What you should do
Say how many lines in the entries below have the word "computer" in them, giving only the number.

Provided data
= = = = = = =

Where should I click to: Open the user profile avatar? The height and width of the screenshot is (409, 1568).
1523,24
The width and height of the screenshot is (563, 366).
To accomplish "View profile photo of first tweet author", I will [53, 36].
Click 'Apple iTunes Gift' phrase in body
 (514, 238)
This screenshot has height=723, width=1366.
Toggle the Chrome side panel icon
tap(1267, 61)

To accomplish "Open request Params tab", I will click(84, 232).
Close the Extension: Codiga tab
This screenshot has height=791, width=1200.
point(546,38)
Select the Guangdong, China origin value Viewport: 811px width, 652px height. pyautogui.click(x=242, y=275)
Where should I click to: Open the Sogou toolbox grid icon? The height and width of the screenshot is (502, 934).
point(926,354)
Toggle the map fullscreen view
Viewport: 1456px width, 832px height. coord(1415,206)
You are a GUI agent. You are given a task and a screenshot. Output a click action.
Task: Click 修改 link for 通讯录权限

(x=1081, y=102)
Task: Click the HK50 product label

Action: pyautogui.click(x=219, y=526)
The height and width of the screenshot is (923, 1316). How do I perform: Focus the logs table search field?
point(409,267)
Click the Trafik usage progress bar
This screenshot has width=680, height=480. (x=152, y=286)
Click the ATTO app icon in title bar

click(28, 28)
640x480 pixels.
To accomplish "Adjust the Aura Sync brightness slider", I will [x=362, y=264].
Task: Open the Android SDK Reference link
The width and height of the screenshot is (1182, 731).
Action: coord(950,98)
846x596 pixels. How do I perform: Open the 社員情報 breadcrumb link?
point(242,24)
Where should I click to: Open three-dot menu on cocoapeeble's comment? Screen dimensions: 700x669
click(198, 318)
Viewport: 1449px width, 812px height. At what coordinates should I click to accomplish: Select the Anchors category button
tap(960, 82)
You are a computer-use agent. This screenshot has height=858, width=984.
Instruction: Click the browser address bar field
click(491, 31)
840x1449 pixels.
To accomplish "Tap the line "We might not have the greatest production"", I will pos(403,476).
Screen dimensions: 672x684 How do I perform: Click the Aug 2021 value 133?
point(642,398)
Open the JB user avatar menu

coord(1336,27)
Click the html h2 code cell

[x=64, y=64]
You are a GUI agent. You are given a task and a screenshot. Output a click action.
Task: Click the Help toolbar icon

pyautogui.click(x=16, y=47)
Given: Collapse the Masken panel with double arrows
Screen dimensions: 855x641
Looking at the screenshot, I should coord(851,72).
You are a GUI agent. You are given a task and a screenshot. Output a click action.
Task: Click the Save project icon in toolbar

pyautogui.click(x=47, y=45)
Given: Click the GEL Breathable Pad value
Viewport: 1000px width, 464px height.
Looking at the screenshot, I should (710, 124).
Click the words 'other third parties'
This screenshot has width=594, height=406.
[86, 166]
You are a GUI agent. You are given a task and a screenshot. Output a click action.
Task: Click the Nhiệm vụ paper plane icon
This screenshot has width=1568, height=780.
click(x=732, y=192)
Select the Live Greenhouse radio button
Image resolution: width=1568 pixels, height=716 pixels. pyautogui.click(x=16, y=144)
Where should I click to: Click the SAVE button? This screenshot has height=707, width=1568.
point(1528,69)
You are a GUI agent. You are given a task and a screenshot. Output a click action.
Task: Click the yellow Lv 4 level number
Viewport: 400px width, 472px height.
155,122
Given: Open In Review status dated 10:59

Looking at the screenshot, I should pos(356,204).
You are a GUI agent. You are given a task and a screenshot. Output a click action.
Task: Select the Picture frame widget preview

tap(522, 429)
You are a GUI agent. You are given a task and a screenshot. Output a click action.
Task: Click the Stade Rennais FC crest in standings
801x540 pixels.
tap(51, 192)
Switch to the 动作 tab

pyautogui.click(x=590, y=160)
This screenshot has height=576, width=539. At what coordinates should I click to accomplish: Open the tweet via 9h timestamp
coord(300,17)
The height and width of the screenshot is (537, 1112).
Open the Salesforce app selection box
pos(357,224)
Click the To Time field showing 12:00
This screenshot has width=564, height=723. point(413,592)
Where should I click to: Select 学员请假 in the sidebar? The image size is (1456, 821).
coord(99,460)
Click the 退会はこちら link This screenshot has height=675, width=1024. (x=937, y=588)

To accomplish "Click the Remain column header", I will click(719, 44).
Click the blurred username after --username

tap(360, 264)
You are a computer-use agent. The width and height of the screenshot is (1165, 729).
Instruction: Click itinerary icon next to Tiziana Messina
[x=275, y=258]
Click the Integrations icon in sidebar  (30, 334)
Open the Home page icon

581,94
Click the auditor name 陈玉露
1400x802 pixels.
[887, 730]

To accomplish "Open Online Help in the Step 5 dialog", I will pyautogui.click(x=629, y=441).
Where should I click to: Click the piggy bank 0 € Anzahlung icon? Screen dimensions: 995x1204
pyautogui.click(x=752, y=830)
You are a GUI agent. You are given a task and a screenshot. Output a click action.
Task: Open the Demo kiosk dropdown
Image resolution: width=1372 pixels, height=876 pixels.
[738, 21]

= = = = = = =

Finished task
2